> Requirements: Turn all of the data below into a JSON list of strings, one string per line, with blank lines dropped. Leave the pictures out.

Text and item location entries:
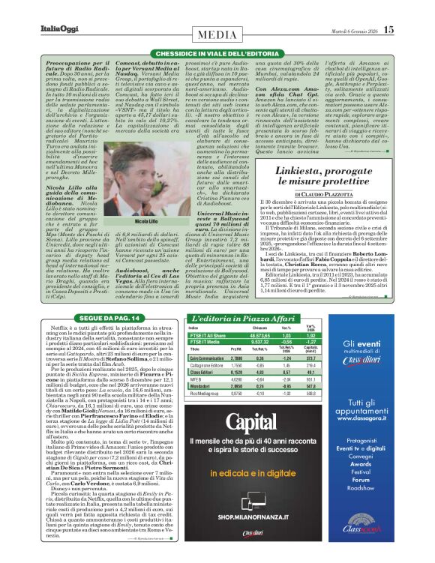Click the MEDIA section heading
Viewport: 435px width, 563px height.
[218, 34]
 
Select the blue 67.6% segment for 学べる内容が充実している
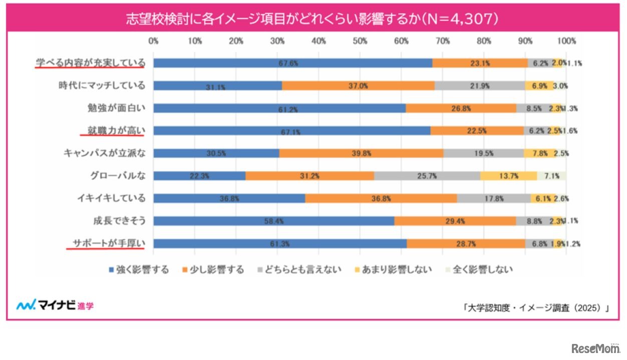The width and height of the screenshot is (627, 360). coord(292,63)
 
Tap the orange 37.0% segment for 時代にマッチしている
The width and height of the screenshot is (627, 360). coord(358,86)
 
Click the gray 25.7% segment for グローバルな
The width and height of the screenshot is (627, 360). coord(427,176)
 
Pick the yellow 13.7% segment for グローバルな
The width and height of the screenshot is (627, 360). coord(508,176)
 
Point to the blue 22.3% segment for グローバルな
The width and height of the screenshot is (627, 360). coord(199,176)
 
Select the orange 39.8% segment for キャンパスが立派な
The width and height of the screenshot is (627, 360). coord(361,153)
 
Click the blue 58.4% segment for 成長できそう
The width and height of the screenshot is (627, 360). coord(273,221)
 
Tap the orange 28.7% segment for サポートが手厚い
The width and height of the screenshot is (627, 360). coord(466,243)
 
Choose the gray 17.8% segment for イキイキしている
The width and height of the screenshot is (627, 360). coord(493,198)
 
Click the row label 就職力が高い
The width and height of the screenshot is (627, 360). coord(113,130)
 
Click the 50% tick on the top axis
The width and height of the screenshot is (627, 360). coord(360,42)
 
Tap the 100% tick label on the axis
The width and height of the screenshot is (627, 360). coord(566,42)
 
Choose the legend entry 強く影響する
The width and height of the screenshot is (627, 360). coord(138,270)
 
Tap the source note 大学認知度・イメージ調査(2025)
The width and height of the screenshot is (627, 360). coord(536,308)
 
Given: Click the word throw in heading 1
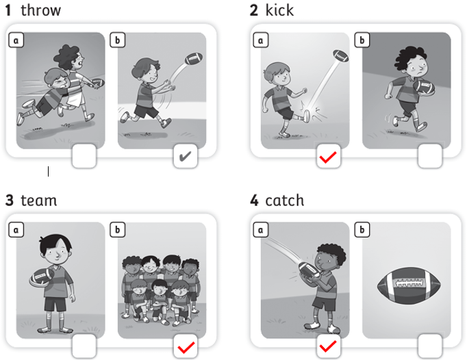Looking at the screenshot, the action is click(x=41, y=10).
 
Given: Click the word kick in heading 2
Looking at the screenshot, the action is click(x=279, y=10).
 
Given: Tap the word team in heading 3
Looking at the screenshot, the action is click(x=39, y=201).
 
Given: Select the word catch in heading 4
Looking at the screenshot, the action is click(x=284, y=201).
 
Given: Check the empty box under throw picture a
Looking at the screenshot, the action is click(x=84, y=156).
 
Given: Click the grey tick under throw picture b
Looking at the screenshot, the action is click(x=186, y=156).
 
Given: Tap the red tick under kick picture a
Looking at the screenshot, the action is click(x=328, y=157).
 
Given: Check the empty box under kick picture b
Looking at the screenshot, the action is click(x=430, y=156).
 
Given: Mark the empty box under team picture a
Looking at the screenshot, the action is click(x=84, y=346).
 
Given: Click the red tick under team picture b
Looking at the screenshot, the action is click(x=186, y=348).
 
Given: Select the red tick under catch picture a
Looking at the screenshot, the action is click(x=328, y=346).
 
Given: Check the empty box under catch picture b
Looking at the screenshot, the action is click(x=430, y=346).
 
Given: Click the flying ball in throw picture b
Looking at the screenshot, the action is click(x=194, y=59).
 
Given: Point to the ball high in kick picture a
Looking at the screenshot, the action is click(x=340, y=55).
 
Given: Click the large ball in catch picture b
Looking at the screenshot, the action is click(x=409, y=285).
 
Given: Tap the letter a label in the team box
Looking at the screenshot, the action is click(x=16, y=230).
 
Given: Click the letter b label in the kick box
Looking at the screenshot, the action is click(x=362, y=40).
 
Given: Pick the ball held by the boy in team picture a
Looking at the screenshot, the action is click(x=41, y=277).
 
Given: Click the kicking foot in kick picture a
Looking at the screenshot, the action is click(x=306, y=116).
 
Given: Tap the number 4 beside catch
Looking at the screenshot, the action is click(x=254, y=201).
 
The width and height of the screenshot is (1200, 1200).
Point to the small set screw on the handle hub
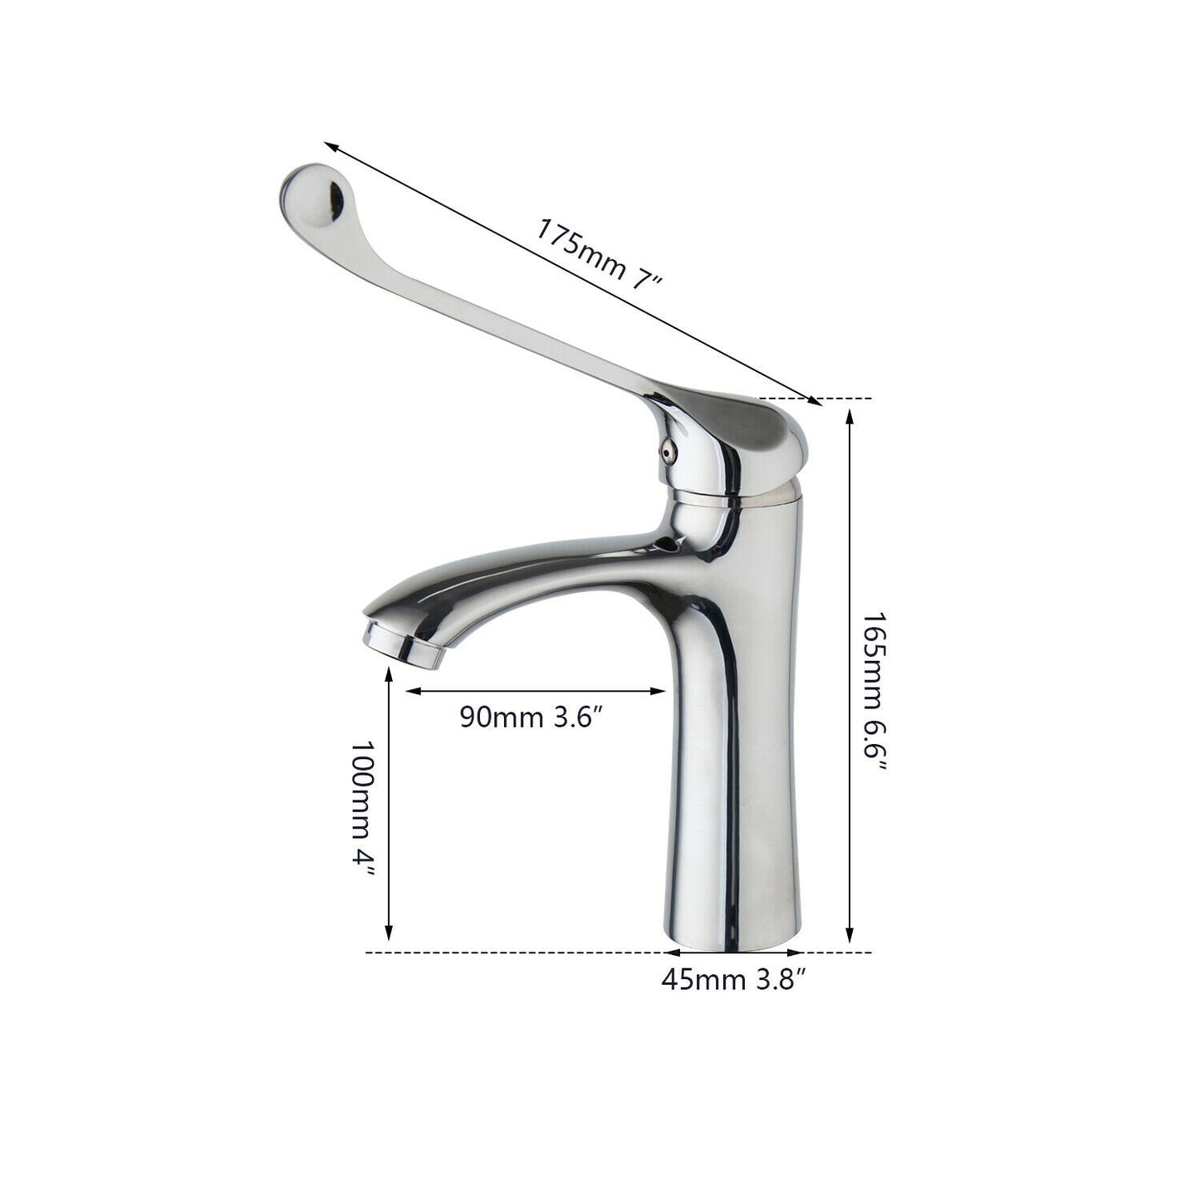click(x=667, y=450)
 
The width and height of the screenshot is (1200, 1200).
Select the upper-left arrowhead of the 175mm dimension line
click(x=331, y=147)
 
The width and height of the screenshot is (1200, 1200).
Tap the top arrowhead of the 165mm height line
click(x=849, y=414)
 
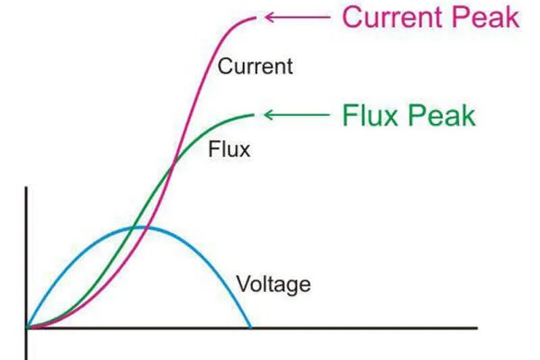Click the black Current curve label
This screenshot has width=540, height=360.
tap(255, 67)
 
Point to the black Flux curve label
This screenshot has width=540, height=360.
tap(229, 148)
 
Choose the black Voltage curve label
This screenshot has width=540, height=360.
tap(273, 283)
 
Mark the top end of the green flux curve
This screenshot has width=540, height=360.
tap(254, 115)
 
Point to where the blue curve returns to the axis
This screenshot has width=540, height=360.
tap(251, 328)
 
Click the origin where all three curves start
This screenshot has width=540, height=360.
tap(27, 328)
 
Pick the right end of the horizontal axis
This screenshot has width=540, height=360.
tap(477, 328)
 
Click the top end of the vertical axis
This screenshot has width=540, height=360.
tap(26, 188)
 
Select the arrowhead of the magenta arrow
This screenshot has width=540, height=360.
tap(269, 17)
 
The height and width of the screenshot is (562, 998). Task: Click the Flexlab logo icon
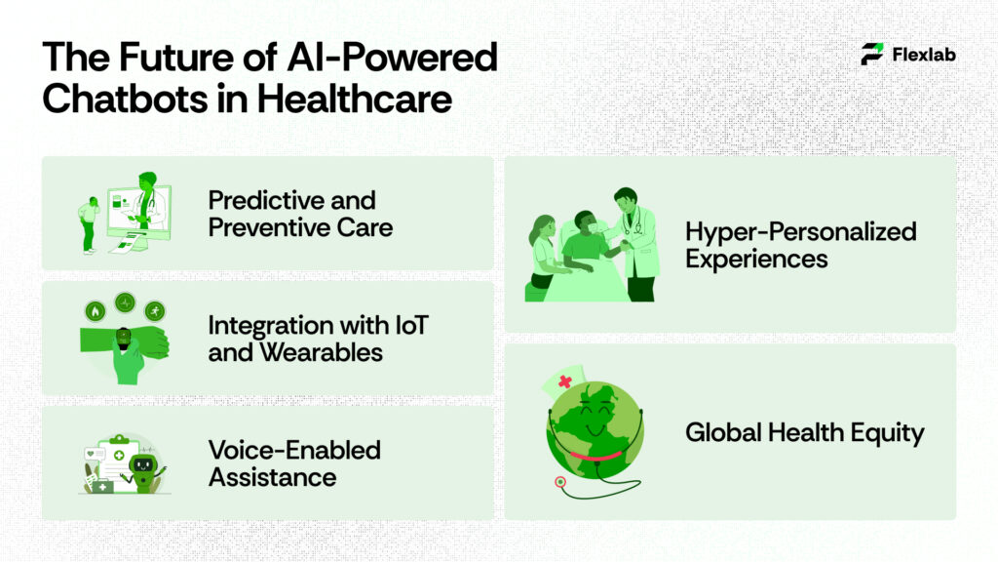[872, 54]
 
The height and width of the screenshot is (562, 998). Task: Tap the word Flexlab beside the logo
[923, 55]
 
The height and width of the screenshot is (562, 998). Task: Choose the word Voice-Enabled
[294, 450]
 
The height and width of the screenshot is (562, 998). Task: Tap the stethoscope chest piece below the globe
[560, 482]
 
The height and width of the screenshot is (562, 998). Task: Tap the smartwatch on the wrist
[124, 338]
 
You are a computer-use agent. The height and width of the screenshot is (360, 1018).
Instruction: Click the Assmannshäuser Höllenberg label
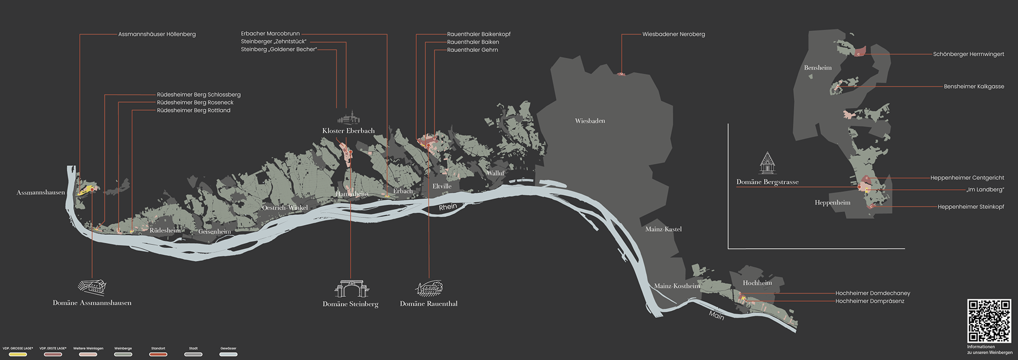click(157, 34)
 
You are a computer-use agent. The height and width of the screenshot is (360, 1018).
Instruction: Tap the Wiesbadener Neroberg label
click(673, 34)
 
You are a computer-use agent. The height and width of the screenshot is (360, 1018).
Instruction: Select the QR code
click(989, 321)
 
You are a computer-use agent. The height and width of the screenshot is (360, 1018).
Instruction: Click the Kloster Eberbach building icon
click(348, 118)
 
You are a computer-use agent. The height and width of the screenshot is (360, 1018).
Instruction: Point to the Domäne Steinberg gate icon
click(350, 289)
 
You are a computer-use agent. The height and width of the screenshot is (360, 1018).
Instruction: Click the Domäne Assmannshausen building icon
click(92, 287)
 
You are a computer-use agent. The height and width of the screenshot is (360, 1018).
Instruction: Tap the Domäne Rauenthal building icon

> Answer for the task:
[
  "Click the MEDIA section heading",
  "Viewport: 435px width, 563px height.",
  "[218, 34]",
  "Select the blue 67.6% segment for 学べる内容が充実している",
  "The width and height of the screenshot is (627, 360). coord(292,63)",
  "Tap the orange 37.0% segment for 時代にマッチしている",
  "The width and height of the screenshot is (627, 360). coord(358,86)",
  "Click the gray 25.7% segment for グローバルな",
  "The width and height of the screenshot is (627, 360). coord(427,176)",
  "Pick the yellow 13.7% segment for グローバルな",
  "The width and height of the screenshot is (627, 360). coord(508,176)",
  "Point to the blue 22.3% segment for グローバルな",
  "The width and height of the screenshot is (627, 360). coord(199,176)",
  "Select the orange 39.8% segment for キャンパスが立派な",
  "The width and height of the screenshot is (627, 360). coord(361,153)",
  "Click the blue 58.4% segment for 成長できそう",
  "The width and height of the screenshot is (627, 360). coord(273,221)",
  "Tap the orange 28.7% segment for サポートが手厚い",
  "The width and height of the screenshot is (627, 360). coord(466,243)",
  "Choose the gray 17.8% segment for イキイキしている",
  "The width and height of the screenshot is (627, 360). coord(493,198)",
  "Click the row label 就職力が高い",
  "The width and height of the screenshot is (627, 360). coord(113,130)",
  "Click the 50% tick on the top axis",
  "The width and height of the screenshot is (627, 360). coord(360,42)",
  "Tap the 100% tick label on the axis",
  "The width and height of the screenshot is (627, 360). coord(566,42)",
  "Choose the legend entry 強く影響する",
  "The width and height of the screenshot is (627, 360). coord(138,270)",
  "Tap the source note 大学認知度・イメージ調査(2025)",
  "The width and height of the screenshot is (627, 360). coord(536,308)",
  "Given: Click the word throw in heading 1",
  "Looking at the screenshot, the action is click(x=41, y=10).",
  "Given: Click the word kick in heading 2",
  "Looking at the screenshot, the action is click(x=279, y=10).",
  "Given: Tap the word team in heading 3",
  "Looking at the screenshot, the action is click(x=39, y=201).",
  "Given: Select the word catch in heading 4",
  "Looking at the screenshot, the action is click(x=284, y=201).",
  "Given: Check the empty box under throw picture a",
  "Looking at the screenshot, the action is click(x=84, y=156).",
  "Given: Click the grey tick under throw picture b",
  "Looking at the screenshot, the action is click(x=186, y=156).",
  "Given: Tap the red tick under kick picture a",
  "Looking at the screenshot, the action is click(x=328, y=157).",
  "Given: Check the empty box under kick picture b",
  "Looking at the screenshot, the action is click(x=430, y=156).",
  "Given: Mark the empty box under team picture a",
  "Looking at the screenshot, the action is click(x=84, y=346).",
  "Given: Click the red tick under team picture b",
  "Looking at the screenshot, the action is click(x=186, y=348).",
  "Given: Select the red tick under catch picture a",
  "Looking at the screenshot, the action is click(x=328, y=346).",
  "Given: Check the empty box under catch picture b",
  "Looking at the screenshot, the action is click(x=430, y=346).",
  "Given: Click the flying ball in throw picture b",
  "Looking at the screenshot, the action is click(x=194, y=59).",
  "Given: Point to the ball high in kick picture a",
  "Looking at the screenshot, the action is click(x=340, y=55).",
  "Given: Click the large ball in catch picture b",
  "Looking at the screenshot, the action is click(x=409, y=285).",
  "Given: Tap the letter a label in the team box",
  "Looking at the screenshot, the action is click(x=16, y=230).",
  "Given: Click the letter b label in the kick box",
  "Looking at the screenshot, the action is click(x=362, y=40).",
  "Given: Pick the ball held by the boy in team picture a",
  "Looking at the screenshot, the action is click(x=41, y=277).",
  "Given: Click the kicking foot in kick picture a",
  "Looking at the screenshot, the action is click(x=306, y=116).",
  "Given: Tap the number 4 beside catch",
  "Looking at the screenshot, the action is click(x=254, y=201).",
  "The width and height of the screenshot is (1200, 1200).",
  "Point to the small set screw on the handle hub",
  "click(x=667, y=450)",
  "The width and height of the screenshot is (1200, 1200).",
  "Select the upper-left arrowhead of the 175mm dimension line",
  "click(x=331, y=147)",
  "The width and height of the screenshot is (1200, 1200).",
  "Tap the top arrowhead of the 165mm height line",
  "click(x=849, y=414)",
  "Click the black Current curve label",
  "This screenshot has width=540, height=360.",
  "tap(255, 67)",
  "Point to the black Flux curve label",
  "This screenshot has width=540, height=360.",
  "tap(229, 148)",
  "Choose the black Voltage curve label",
  "This screenshot has width=540, height=360.",
  "tap(273, 283)",
  "Mark the top end of the green flux curve",
  "This screenshot has width=540, height=360.",
  "tap(254, 115)",
  "Point to where the blue curve returns to the axis",
  "This screenshot has width=540, height=360.",
  "tap(251, 328)",
  "Click the origin where all three curves start",
  "This screenshot has width=540, height=360.",
  "tap(27, 328)",
  "Pick the right end of the horizontal axis",
  "This screenshot has width=540, height=360.",
  "tap(477, 328)",
  "Click the top end of the vertical axis",
  "This screenshot has width=540, height=360.",
  "tap(26, 188)",
  "Select the arrowhead of the magenta arrow",
  "This screenshot has width=540, height=360.",
  "tap(269, 17)",
  "The height and width of the screenshot is (562, 998). Task: Click the Flexlab logo icon",
  "[872, 54]",
  "The height and width of the screenshot is (562, 998). Task: Tap the word Flexlab beside the logo",
  "[923, 55]",
  "The height and width of the screenshot is (562, 998). Task: Choose the word Voice-Enabled",
  "[294, 450]",
  "The height and width of the screenshot is (562, 998). Task: Tap the stethoscope chest piece below the globe",
  "[560, 482]",
  "The height and width of the screenshot is (562, 998). Task: Tap the smartwatch on the wrist",
  "[124, 338]",
  "You are a computer-use agent. The height and width of the screenshot is (360, 1018).",
  "Instruction: Click the Assmannshäuser Höllenberg label",
  "click(157, 34)",
  "You are a computer-use agent. The height and width of the screenshot is (360, 1018).",
  "Instruction: Tap the Wiesbadener Neroberg label",
  "click(673, 34)",
  "You are a computer-use agent. The height and width of the screenshot is (360, 1018).",
  "Instruction: Select the QR code",
  "click(989, 321)",
  "You are a computer-use agent. The height and width of the screenshot is (360, 1018).",
  "Instruction: Click the Kloster Eberbach building icon",
  "click(348, 118)",
  "You are a computer-use agent. The height and width of the screenshot is (360, 1018).",
  "Instruction: Point to the Domäne Steinberg gate icon",
  "click(350, 289)",
  "You are a computer-use agent. The height and width of the screenshot is (360, 1018).",
  "Instruction: Click the Domäne Assmannshausen building icon",
  "click(92, 287)",
  "You are a computer-use agent. The height and width of the screenshot is (360, 1018).",
  "Instruction: Tap the Domäne Rauenthal building icon"
]